Revista Proza

Más que historias

THERESE

Aquí estoy, en una ciudad extraña, a miles de kilómetros de mi hogar, sangrando, a punto de morir.

Recuerdo con mucha claridad aquel día de 1906 en que llegamos con mi esposo Víctor al puerto de Buenos Aires. Nuestras valijas estaban colmadas de esperanzas, pero también de incertidumbres. ¿Qué será de nuestras vidas en este país tan alejado de Europa?, ¿habrá valido la pena tanto esfuerzo sólo para honrar compromisos empresariales de la familia de Víctor?, ¿volveremos a Köln tal y como nos fuimos?, ¿volveremos?

El viaje al pueblo de Campana aplacó nuestra ansiedad, los hermosos paisajes que se descubrían a través de las ventanillas del ferrocarril destrozaban cualquier paradigma de belleza europea que hubiera en nuestras pupilas. El vapor blanco de la locomotora se perdía entre los tonos verdes y marrones de sus pajonales. La formación serpenteó entre las barrancas y los bañados del río Luján por más de dos horas. De repente, intempestiva, la mansión de los fundadores del pueblo de Campana apareció casi colgada de la barranca. A pocos metros de allí, entre carretas navegando en el lodazal y grandes fábricas que masticaban obreros grises nos esperaba nuestro nuevo hogar.

Con los pensamientos confusos, inmersa en un lago de mi propia sangre, recorro los detalles de la casa desde el piso. Aquí pasamos trece años, aquí abandonamos algunas palabras en idioma alemán y adoptamos las mañanas de mates y pan fresco. Puedo reconocer la mesa donde cenamos todas estas noches, el retrato de mi madre sobre el aparador y la fonola que tantas veces me llevó a los brazos de mi padre al escuchar alguno de los discos de mi infancia. Aunque lejos de los ojos, mis padres siempre estuvieron cerca del corazón.

Víctor dedicó sus años a salvar los negocios que su familia tenía con la nueva refinería local y yo, según sus palabras, sólo podía ayudar ocupándome de los quehaceres domésticos. Mi mente se apaga y ya no puedo recordar mis anhelos o mis sueños, mi vida está a punto de acabar.

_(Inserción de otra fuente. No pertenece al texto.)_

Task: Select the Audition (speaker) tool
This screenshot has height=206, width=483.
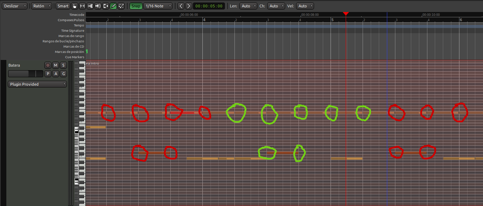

Esta noche hace calor. Víctor no habló desde que llegó, sólo mantuvo la cabeza inclinada con el ángulo suficiente para que sus ojos puedan perderse en el fondo del plato. Quizás tenga algo para decirme ¿Querrá repetir aquél viaje en buque que hicimos hace algunos años? ¿Será otra horrible noticia que llegó desde Europa? Todo es silencio. Es la madrugada del primer día de diciembre. Una explosión estremece mis músculos. Todo es confuso para mí. Me ahogo. La sangre sale de mi cuerpo. Él está a mi lado. Mis ojos se apagan y su silueta será lo último que vea de este mundo. En la oscuridad de la muerte puedo oír una vez más, la música de la fonola de la sala de estar: “Dem auge fern, dem herzen nah!”

Fui Therese Malisek, ciudadana alemana emigrada a Argentina en 1906. Fallecí el primero de diciembre de 1919 por una herida de arma de fuego. Conmigo estaba mi esposo Víctor Carstanjen. Estas líneas podrían ser parte de la realidad o podría ser un invento que sólo ata algunas certezas, ya no lo recuerdo. La verdadera historia quedó sepultada junto a mí, en el cementerio de Campana.